The proper procedures for electing the directors of a homeowners association are frequently misunderstood and disregarded. Understandably, this can lead to disputes concerning the results of the election and costly litigation that could have been avoided. One area that is often overlooked (or completely disregarded) pertains to the use of an Inspector of Elections to oversee the election of the associations directors.

State laws and/or an associations governing documents (typically the bylaws) may contain provisions that require the selection of either one or three independent third parties to serve as the Inspector(s) of Elections in order to insure the secrecy and proper handling of ballots that are circulated, collected, and tabulated and the election is conducted in a fair and impartial manner that is in conformity with the applicable laws and the associations governing documents. Statutes and bylaws provisions pertaining to the Inspector(s) of Elections commonly provide that an independent third party includes: (i) volunteer poll workers for the county in which the association is located; (ii) licensed accountants; (iii) notary publics; (iv) members of the association who are not candidates for the election or relatives of candidates for the election; or (v) persons that are employed or provide compensable services to the association pursuant to a contract unless they are expressly authorized in accordance with the associations election rules.

The responsibilities of the Inspector(s) of Elections typically include:

a. Determining the number of memberships that are in good standing and entitled to vote and their voting power;

b. Determining the authenticity, validity, and effect of proxies;

c. Determining the existence of a quorum for conducting the election;

d. Serve as the designated recipient of ballots;

e. Retain custody of ballots until votes have been tabulated and the time for challenging the election expires;

f. Hear and determine challenges and questions arising out of or in connection with the right to vote;

g. Determine when the voting polls close;

h. Count and tabulate votes and determine the tabulated results of the election;

I. In the event of a recount or other challenge to the election, make the ballots available for review by members or their authorized representatives;

j.

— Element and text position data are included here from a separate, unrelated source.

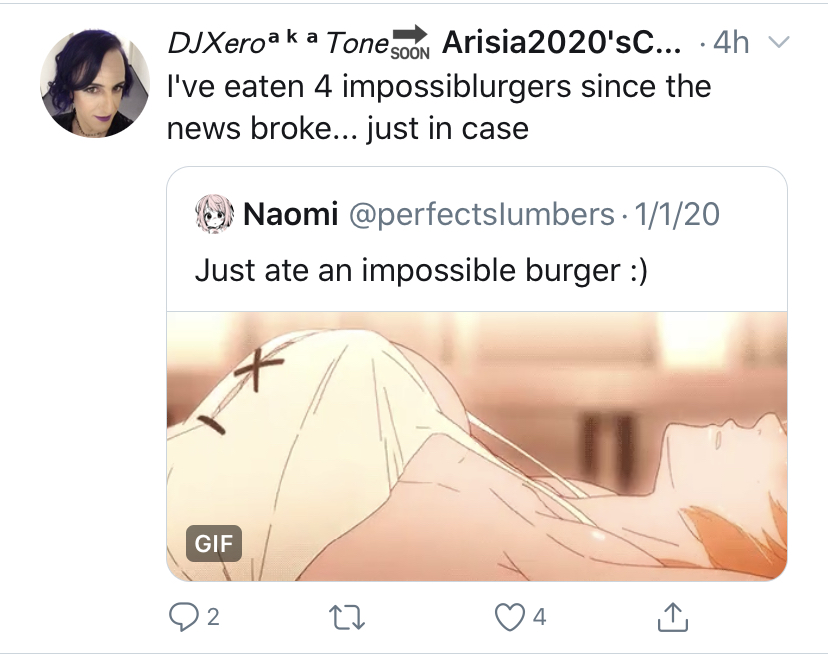Viewport: 828px width, 655px height.
Task: Open Naomi's name in quoted tweet
Action: [x=290, y=214]
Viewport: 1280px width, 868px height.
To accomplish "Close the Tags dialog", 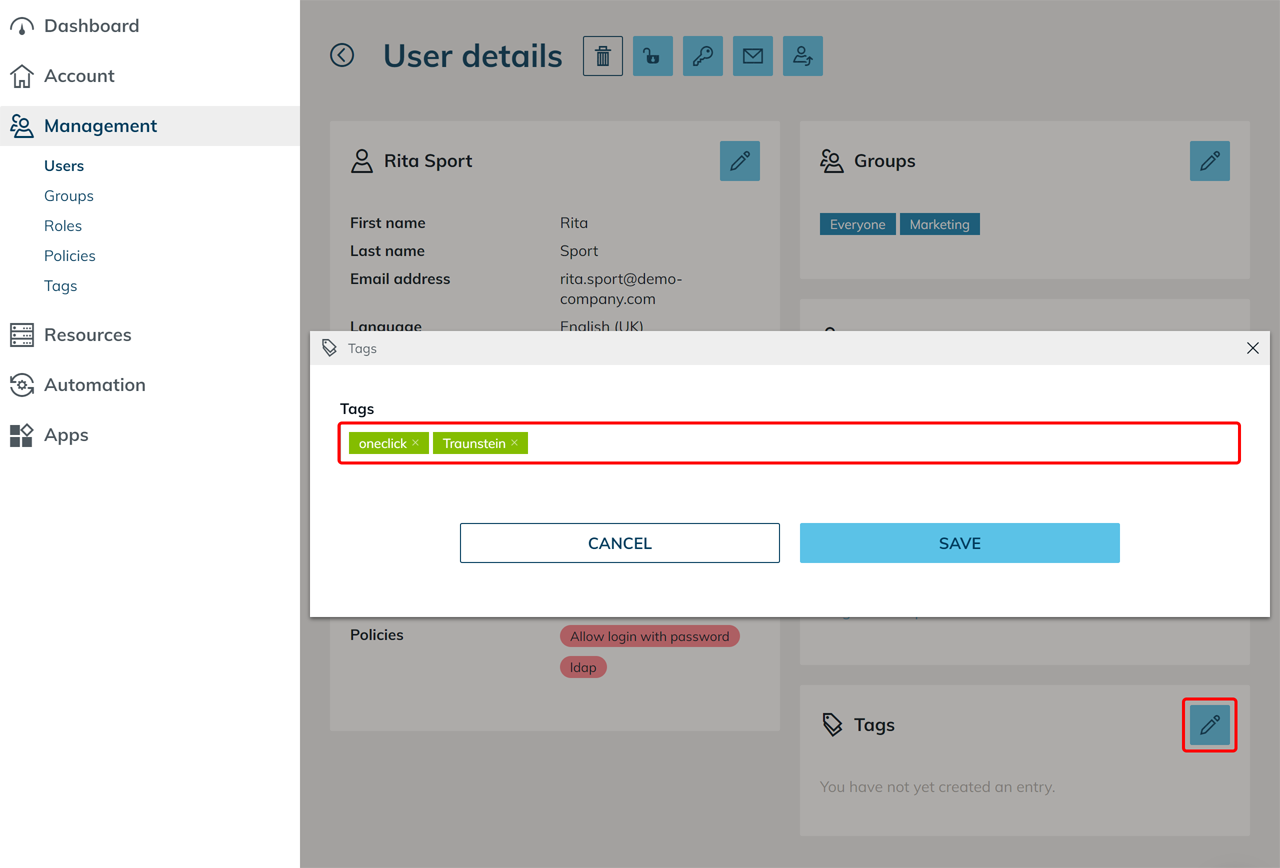I will 1253,348.
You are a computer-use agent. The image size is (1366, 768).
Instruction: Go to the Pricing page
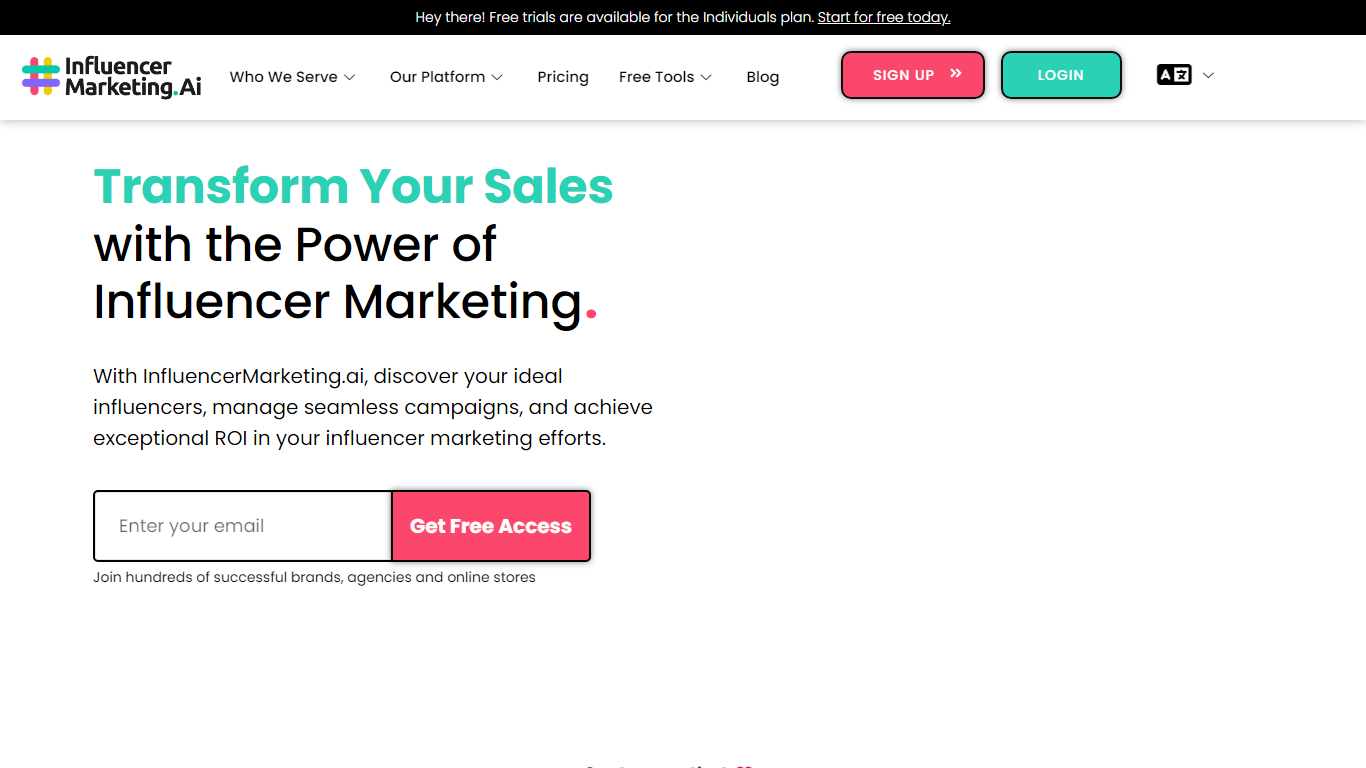pyautogui.click(x=563, y=77)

Perform such other acts as may be proper to conduct the election fairly in accordance with applicable laws and the associations governing documents.

The ramifications of an improperly conducted election can be extremely costly to associations. To minimize the risks of an election being challenged, before scheduling an annual meeting at which the associations directors for the next year will be elected, an associations board should review applicable state laws and all provisions contained in their governing documents that pertain to the procedures for conducting those elections. If there are provisions that mandate the use of an Inspector(s) of Elections, those provisions should be complied with. Even in the absence of a law or provisions in the associations governing documents that mandate the use of an Inspector of Elections, it is a good practice for associations to designate an independent third party to serve in that capacity for its annual meeting so long as doing so would not be in conflict with existing provisions in the associations governing documents. Uncertainties should be resolved by consultation with the associations legal counsel sufficiently in advance of the time required for providing notice of the annual meeting and ballots to the members.